[Collected data]

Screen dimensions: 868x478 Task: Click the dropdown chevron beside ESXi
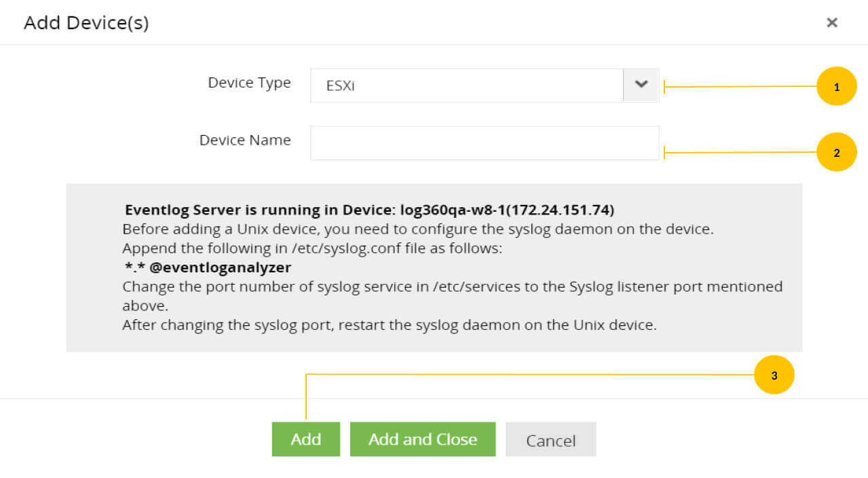(641, 85)
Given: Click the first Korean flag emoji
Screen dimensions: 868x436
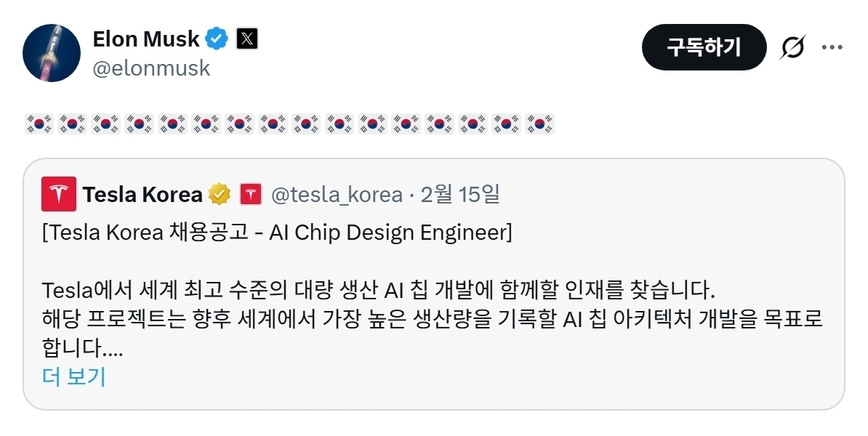Looking at the screenshot, I should 39,123.
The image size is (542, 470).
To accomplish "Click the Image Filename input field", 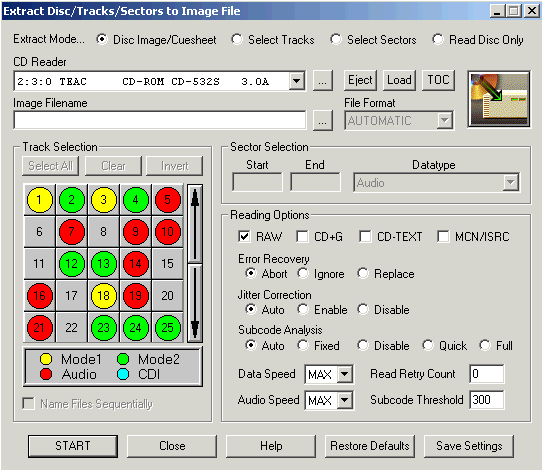I will coord(160,120).
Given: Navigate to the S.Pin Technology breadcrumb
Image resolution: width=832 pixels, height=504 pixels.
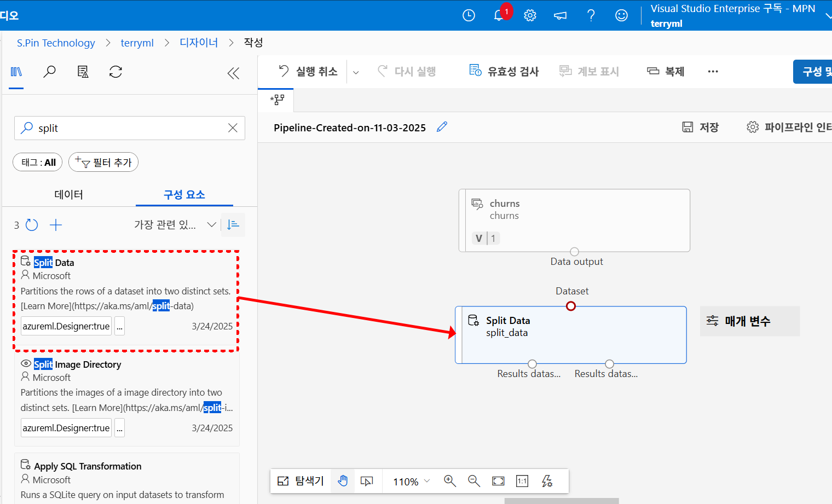Looking at the screenshot, I should pyautogui.click(x=55, y=42).
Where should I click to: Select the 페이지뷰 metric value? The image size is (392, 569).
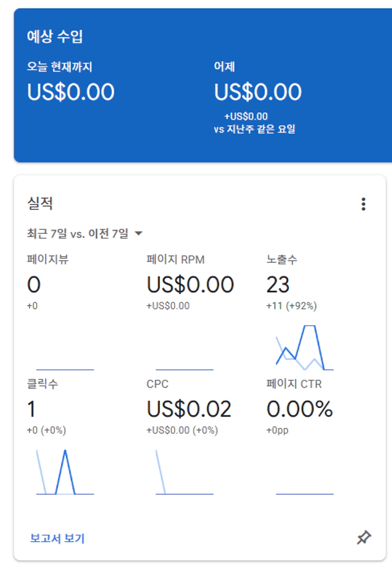pos(34,285)
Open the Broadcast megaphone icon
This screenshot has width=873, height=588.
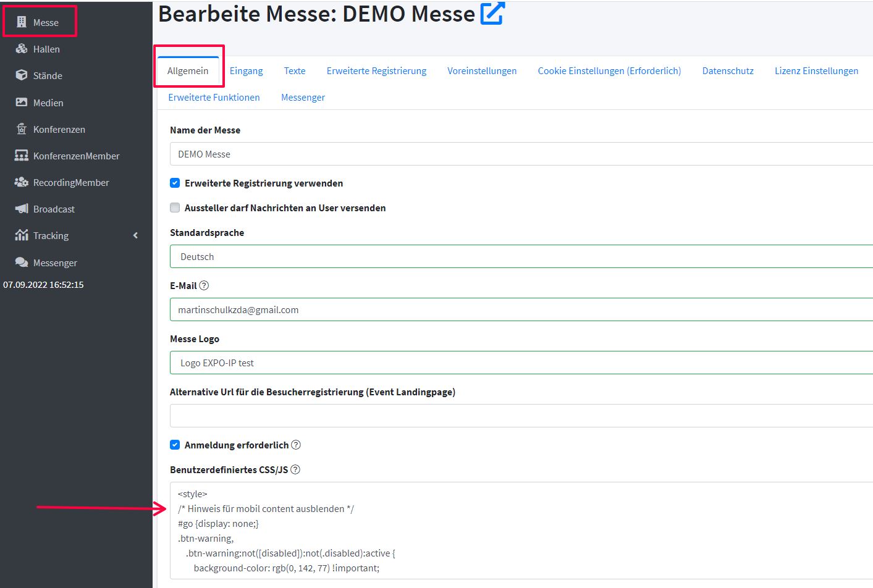click(x=22, y=209)
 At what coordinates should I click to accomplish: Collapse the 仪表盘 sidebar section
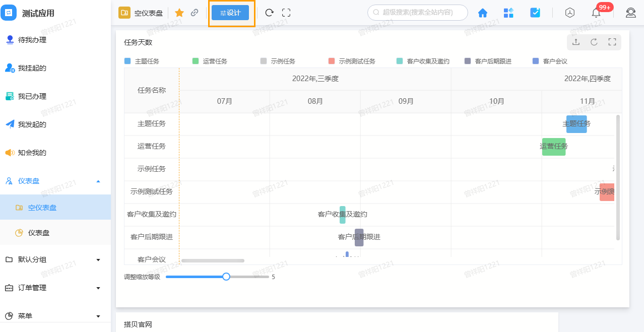coord(55,181)
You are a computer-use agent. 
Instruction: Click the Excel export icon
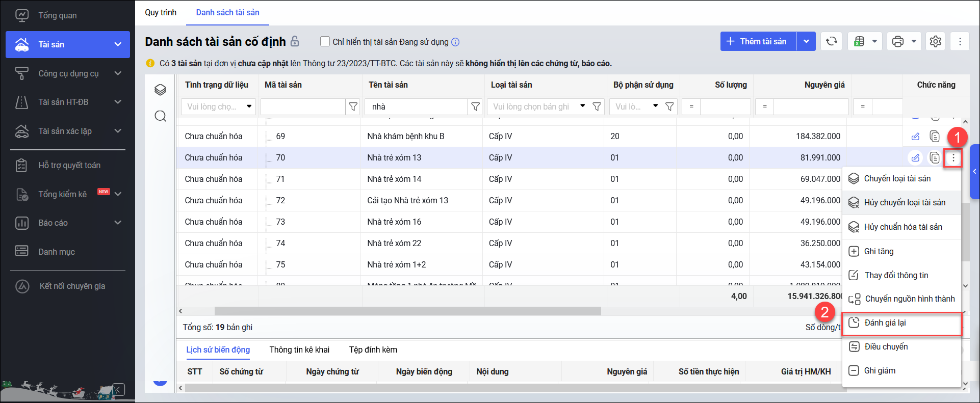[x=859, y=41]
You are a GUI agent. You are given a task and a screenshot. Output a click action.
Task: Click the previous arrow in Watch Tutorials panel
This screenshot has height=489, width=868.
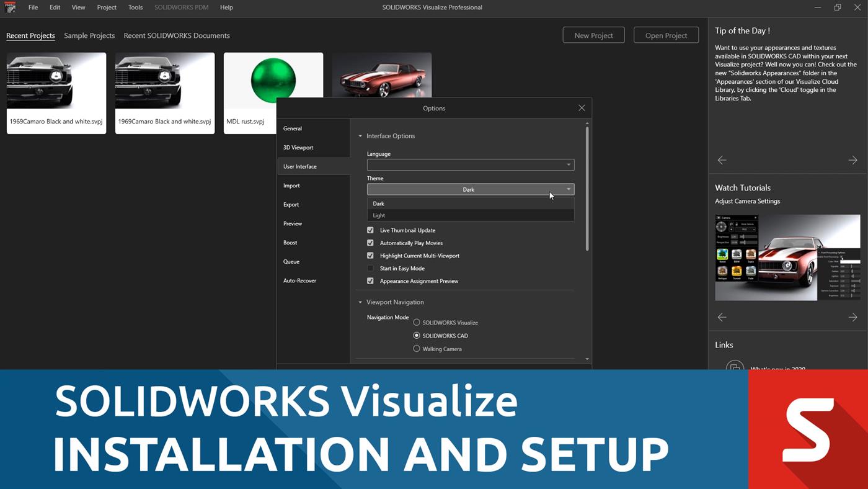click(722, 316)
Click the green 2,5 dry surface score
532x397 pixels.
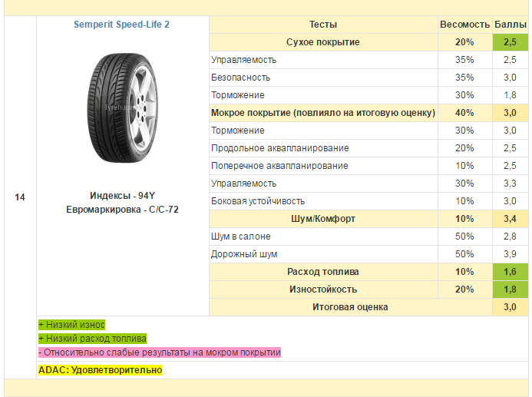click(x=510, y=42)
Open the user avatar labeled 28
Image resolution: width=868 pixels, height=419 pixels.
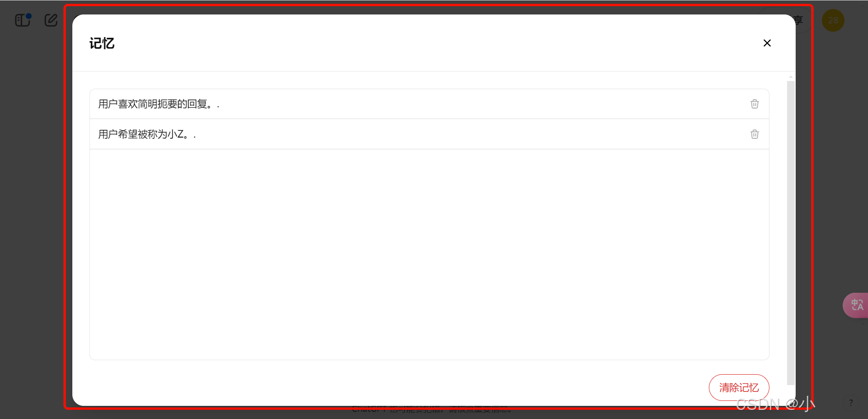click(x=833, y=20)
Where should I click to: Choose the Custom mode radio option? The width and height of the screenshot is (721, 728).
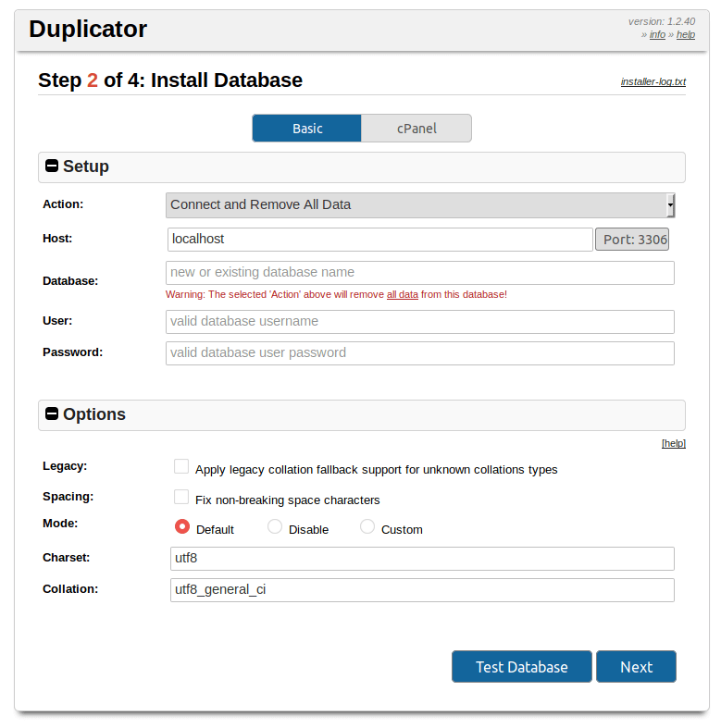(x=367, y=527)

Problem
Your task is to reproduce exactly the lines running from the line that contains "Where should I click to: Select" to the end of the records, pictures excluded.

Result for this task
Where should I click to: Select the 페이지뷰 metric value? The image size is (392, 569).
pos(34,285)
Open the Broadcast megaphone icon
This screenshot has width=873, height=588.
click(x=22, y=209)
 At what coordinates should I click to accomplish: Collapse the 仪表盘 sidebar section
coord(55,181)
You are a computer-use agent. 
Instruction: Click the Excel export icon
[x=859, y=41]
You are a GUI agent. You are given a task and a screenshot. Output a click action.
Task: Click the previous arrow in Watch Tutorials panel
This screenshot has height=489, width=868.
click(722, 316)
Click the green 2,5 dry surface score
532x397 pixels.
click(x=510, y=42)
Open the user avatar labeled 28
Image resolution: width=868 pixels, height=419 pixels.
click(x=833, y=20)
Where should I click to: Choose the Custom mode radio option? The width and height of the screenshot is (721, 728).
(x=367, y=527)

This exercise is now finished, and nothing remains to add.